A omicverse framework is primarily composed of 5 components.
utils
: Functions, including data, plotting, etc.pp
: preprocess, including quantity control, normalize, etc.bulk
: to analysis the bulk omic-seq like RNA-seq or Proper-seq.single
: to analysis the single cell omic-seq like scRNA-seq or scATAC-seqspace
: to analysis the spatial RNA-seqbulk2single
: to integrate the bulk RNA-seq and single cell RNA-seqexternel
: more related module included RNA-seq avoided installation and confliction
The __init__.py
file is responsible for importing function entries within each folder, and all function functions use a file starting with _*.py
for function writing.
For Developer¶
Externel module¶
In most cases, we realize that writing a module function is difficult. Therefore, we introduced the external
module. We can directly clone the entire package from GitHub and then move the entire folder to the external
folder. During this process, we need to pay attention to whether the License allows it and whether there is a conflict with OmicVerse's GPL license. Subsequently, we need to modify the import
content. We need to change the packages that are not dependencies of OmicVerse from top-level imports to function-level imports.
.
├── omicverse
├───── externel
├──────── STT
├─────────── __init__.py
├─────────── pl
├─────────── tl
All imports need to ensure that there are no conflicts.

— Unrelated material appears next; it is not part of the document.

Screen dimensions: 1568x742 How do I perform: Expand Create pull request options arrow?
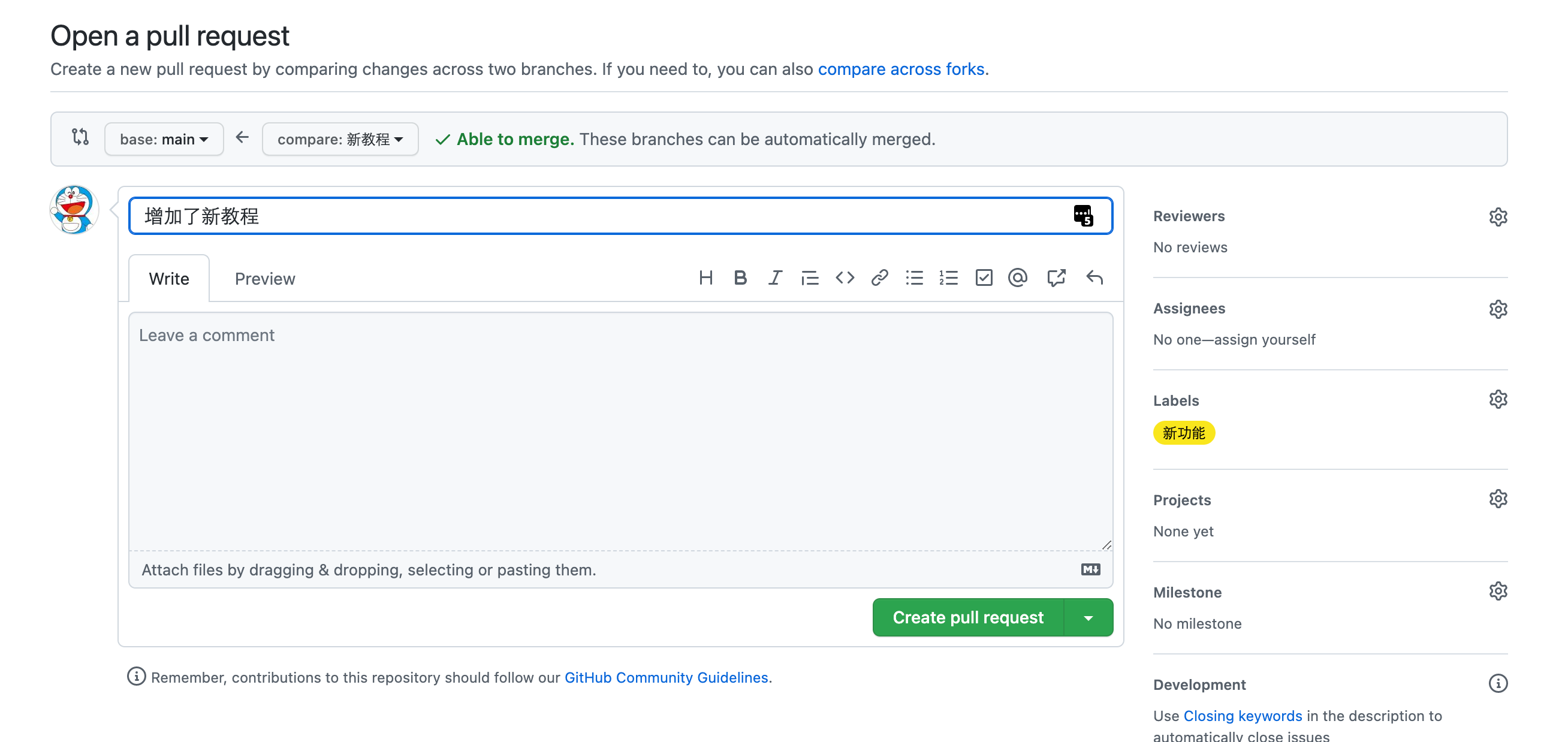1088,617
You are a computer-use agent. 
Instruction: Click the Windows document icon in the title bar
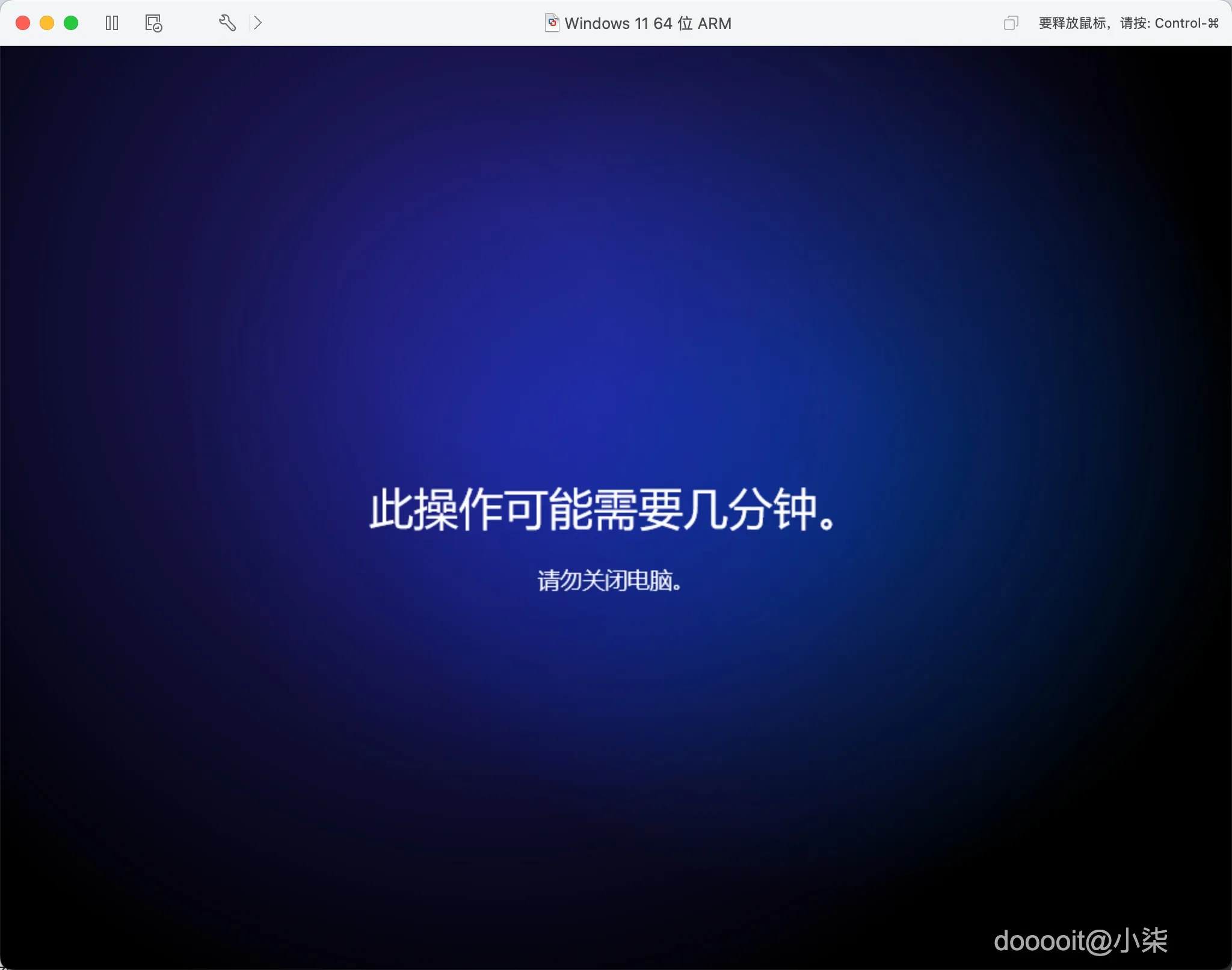552,23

This is an error because this package is not included in the default requirements.txt of OmicVerse.
import dgl
def calculate():
dgl.run()
pass
The correct import is
def calculate():
import dgl
dgl.run()
pass
We recommend using try
to detect import errors, which can then guide the user to the correct installation page.
def calculate():
try:
import dgl
except ImportError:
raise ImportError(
'Please install the dgl from https://www.dgl.ai/pages/start.html'
)
dgl.run()
pass
Main module¶
If you want to provide pull request for omicverse, you need to be clear about which module the functionality you are developing is subordinate to, e.g. TOSICA
belongs to the algorithms of the single-cell domain, i.e., you need to add the _tosica.py
file inside the single
folder of omicverse
and _init__.py
inside the from . _tosica import pyTOSICA
to make the omicverse add the new functionality
.
├── omicverse
├───── single
├──────── __init__.py
├──────── _tosica.py
All functions require parameter descriptions in the following format:
def preprocess(adata:anndata.AnnData, mode:str='scanpy', target_sum:int=50*1e4, n_HVGs:int=2000,
organism:str='human', no_cc:bool=False)->anndata.AnnData:
"""
Preprocesses the AnnData object adata using either a scanpy or a pearson residuals workflow for size normalization
and highly variable genes (HVGs) selection, and calculates signature scores if necessary.
Arguments:
adata: The data matrix.
mode: The mode for size normalization and HVGs selection. It can be either 'scanpy' or 'pearson'. If 'scanpy', performs size normalization using scanpy's normalize_total() function and selects HVGs
using pegasus' highly_variable_features() function with batch correction. If 'pearson', selects HVGs
using scanpy's experimental.pp.highly_variable_genes() function with pearson residuals method and performs
size normalization using scanpy's experimental.pp.normalize_pearson_residuals() function.
target_sum: The target total count after normalization.
n_HVGs: the number of HVGs to select.
organism: The organism of the data. It can be either 'human' or 'mouse'.
no_cc: Whether to remove cc-correlated genes from HVGs.
Returns:
adata: The preprocessed data matrix.
"""
Pull request¶
- You need to
fork
omicverse at first, and git clone your fork from your repository. - When you updated the related function development, open a pull request and waited reviewed and merged.